In this post I will show how to deploy microservices to Kubernetes. My example will show how to deploy a microservice with a public IP in front of an internal service with a cluster scoped IP.
This specific example uses asp.net core, but the general idea is framework agnostic.
Asp .Net
I have created a simple car service in front of a greeting service where the car service calls the greeting service to create a car specific greeting.
Car service will be deployed with a public IP to allow traffic from outside the cluster. Greeting service doesn’t need to be exposed outside the cluster, so it will be deploy with a cluster specific IP (ClusterIP).

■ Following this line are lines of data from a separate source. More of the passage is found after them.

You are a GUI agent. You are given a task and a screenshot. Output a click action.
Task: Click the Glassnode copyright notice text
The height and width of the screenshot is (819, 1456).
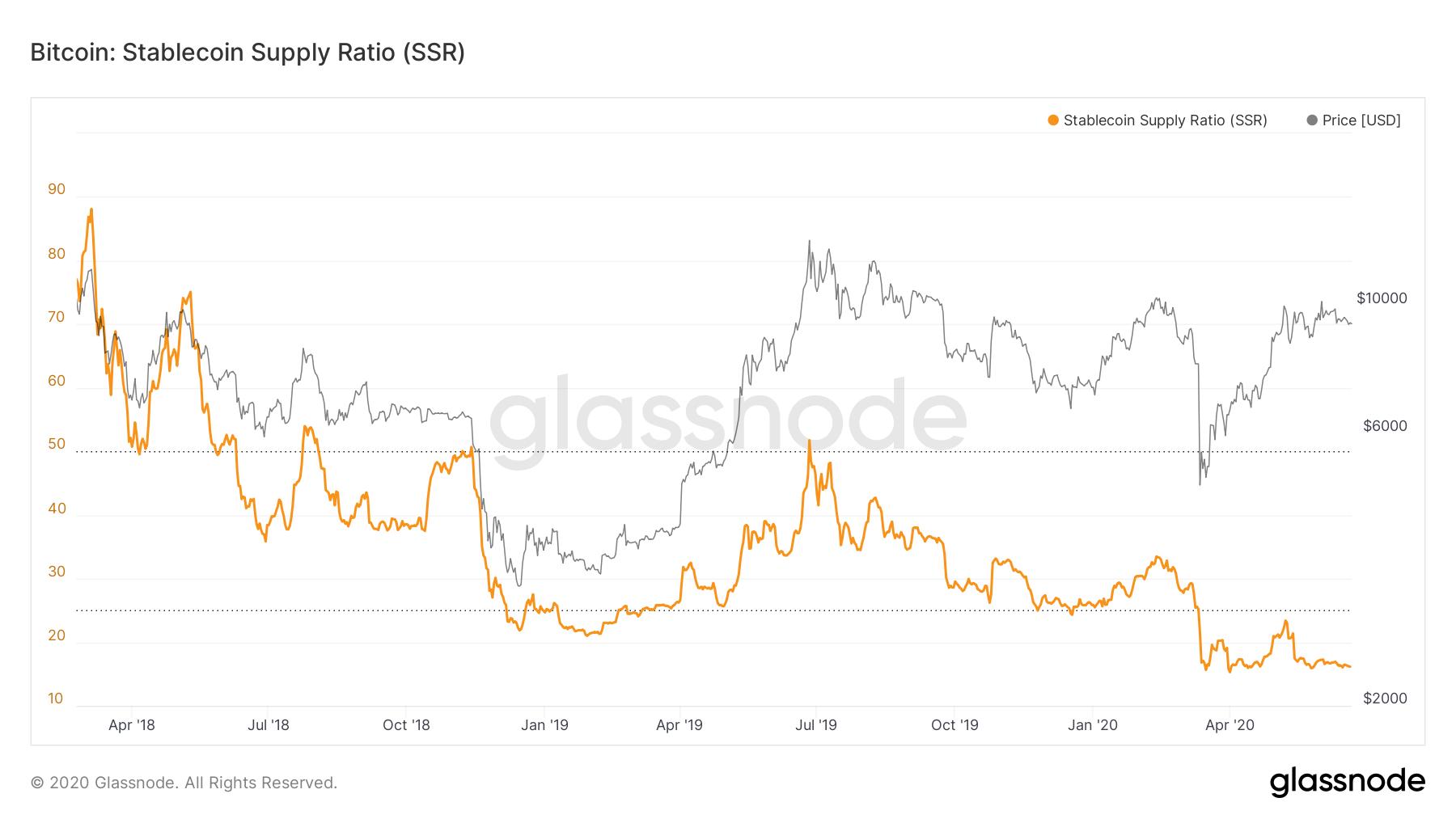(x=184, y=783)
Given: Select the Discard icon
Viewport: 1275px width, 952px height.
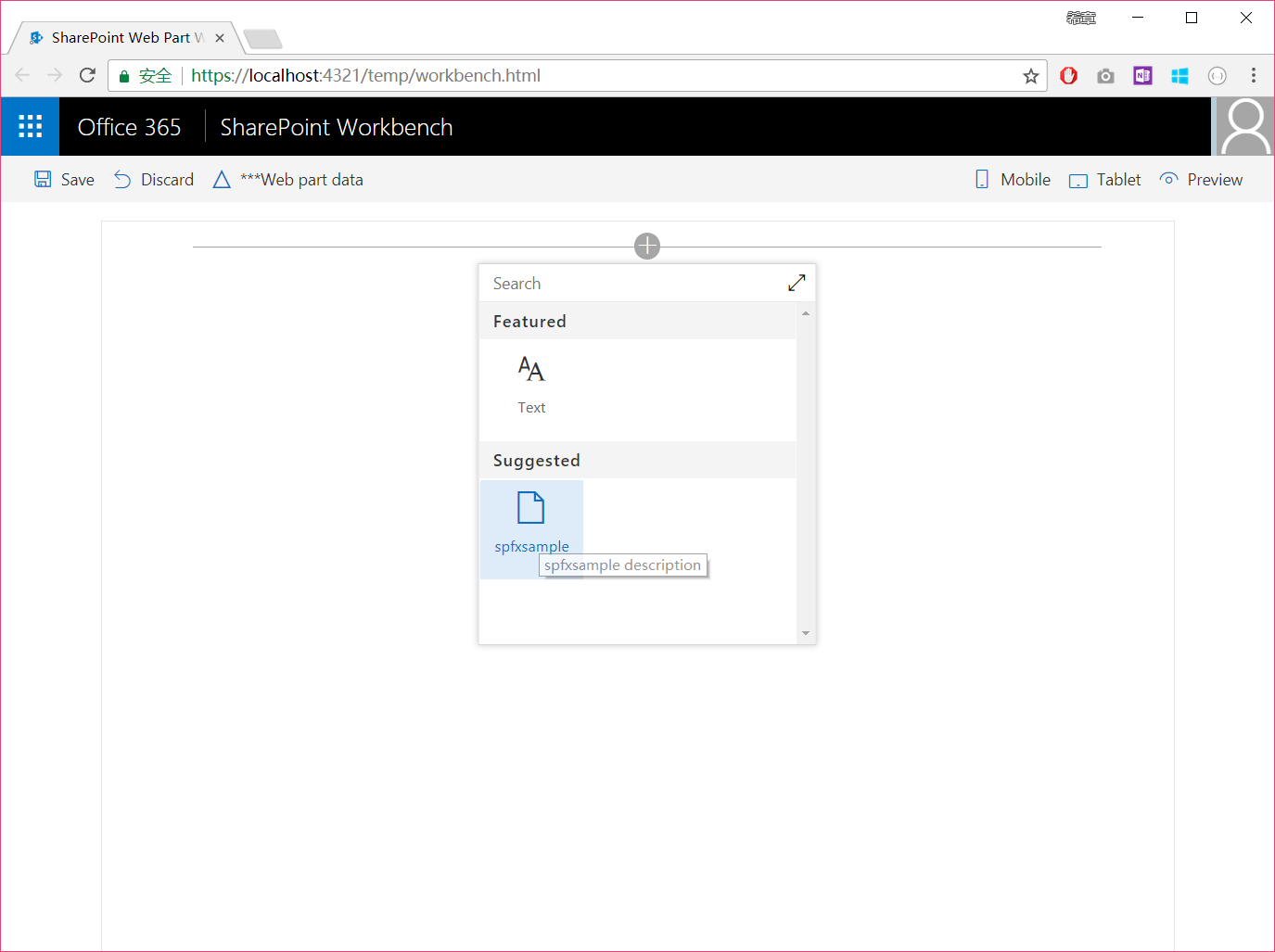Looking at the screenshot, I should (x=121, y=178).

The source code for the two services is listed below:
Car Service
namespace cars.Controllers
{
[Route("api/[controller]")]
[ApiController]
public class CarsController : ControllerBase
{
private readonly IHttpClientFactory _clientFactory;
public CarsController(IHttpClientFactory clientFactory)
{
_clientFactory = clientFactory;
}
// GET api/values
[HttpGet]
public async Task<string> Get()
{
var client = _clientFactory.CreateClient();
string response = await client.GetStringAsync("http://greetings-service:8000/api/Greetings");
return $"{response} from BMW";
}
}
}
Greeting Service
namespace greetings.Controllers
{
[Route("api/[controller]")]
[ApiController]
public class GreetingsController : ControllerBase
{
// GET api/values
[HttpGet]
public ActionResult<string> Get()
{
return "Hello";
}
}
}
Docker
The first step is to create Docker images that can be deployed to Kubernetes. Dockerfiles for both services are included below:
Car Service
FROM mcr.microsoft.com/dotnet/core/sdk:2.2 AS build
COPY cars/*.csproj /cars/
COPY cars/. /cars/
WORKDIR /cars
RUN dotnet restore
RUN dotnet publish cars.csproj -c Release -o out
FROM mcr.microsoft.com/dotnet/core/aspnet:2.2 AS runtime
WORKDIR /app
COPY --from=build /cars/out ./
EXPOSE 80
ENTRYPOINT ["dotnet", "cars.dll"]
Greeting Service
FROM mcr.microsoft.com/dotnet/core/sdk:2.2 AS build
COPY greetings/*.csproj /greetings/
COPY greetings/. /greetings/
WORKDIR /greetings
RUN dotnet restore
RUN dotnet publish greetings.csproj -c Release -o out
FROM mcr.microsoft.com/dotnet/core/aspnet:2.2 AS runtime
WORKDIR /app
COPY --from=build /greetings/out ./
EXPOSE 80
ENTRYPOINT ["dotnet", "greetings.dll"]
Kubernetes
Once the images are built and deployed to a registry, or just locally, we can proceed to set up Kubernetes deployments and services to deploy the microservices to Kubernetes.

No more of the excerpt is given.